Article Details

Clinical Image
Volume 01, Issue 03 (October–December 2025)

Forgotten but Not Gone: Dual-Fractured Retained Pacemaker Lead

Khaled Aboelkhair1*, Allison Foster2 and Sudhakar Prabhu2

1Department of Internal Medicine, NYC Health and Hospitals/South Brooklyn Health, Ocean Parkway, Brooklyn, NY, USA
2Department of Cardiology, NYC Health and Hospitals/South Brooklyn Health, Ocean Parkway, Brooklyn, NY, USA

*Corresponding author: Dr.
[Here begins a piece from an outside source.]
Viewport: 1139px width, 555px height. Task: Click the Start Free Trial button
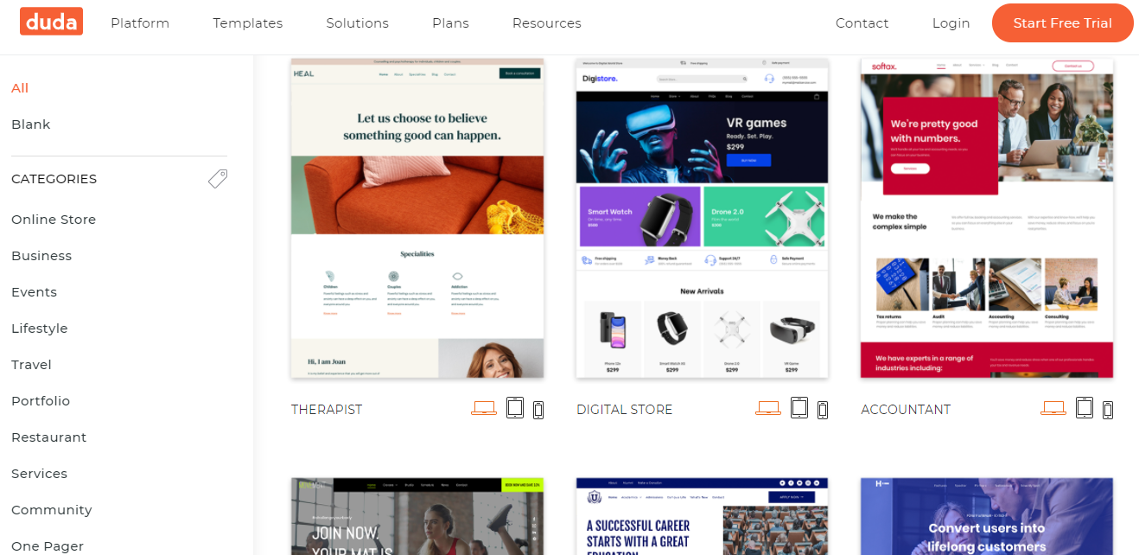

Khaled Aboelkhair, Department of Internal Medicine, NYC Health and Hospitals/South Brooklyn Health 2601 Ocean Parkway, Brooklyn, NY 11235, USA.
E-mail: khaledaboelkhair90@gmail.com.

Received: 14 July 2025; Revised: 02 September 2025; Accepted: 05 September 2025; Published: 22 October 2025

Citation: Aboelkhair K, Foster A, Prabhu S. Forgotten but Not Gone: Dual-Fractured Retained Pacemaker Lead. Case Rep Case Ser Cardiol J. October-December 2025; 01(03): 61-63. DOI: doi.org/10.64874/crcscj.v1i3.2025.013.

Article Image
Abstract

Cardiac implantable electronic devices (CIEDs) have become a cornerstone in the management of bradyarrhythmias, heart failure, and other conduction system disorders. Device removal, though less frequent than implantation, is often required for infection, malfunction, or system upgrades.
Among these complications, CIED-related infections-particularly infective endocarditis-pose a significant risk, especially in older adults. Early identification and prompt multidisciplinary intervention are essential for optimizing outcomes in this population, where care often requires coordination between electrophysiologists, infectious disease specialists, and primary care providers.
Historically, early pacemaker implantation was performed through surgical cutdown of venous access, most commonly via the cephalic vein and, in certain cases, through the external jugular vein, before modern techniques using the subclavian and axillary veins became standard.
This case highlights the incidental detection of a dual-fractured endocardial pacemaker electrode nearly a decade after removal, emphasizing the importance of recognizing retained hardware and its implications in modern clinical care.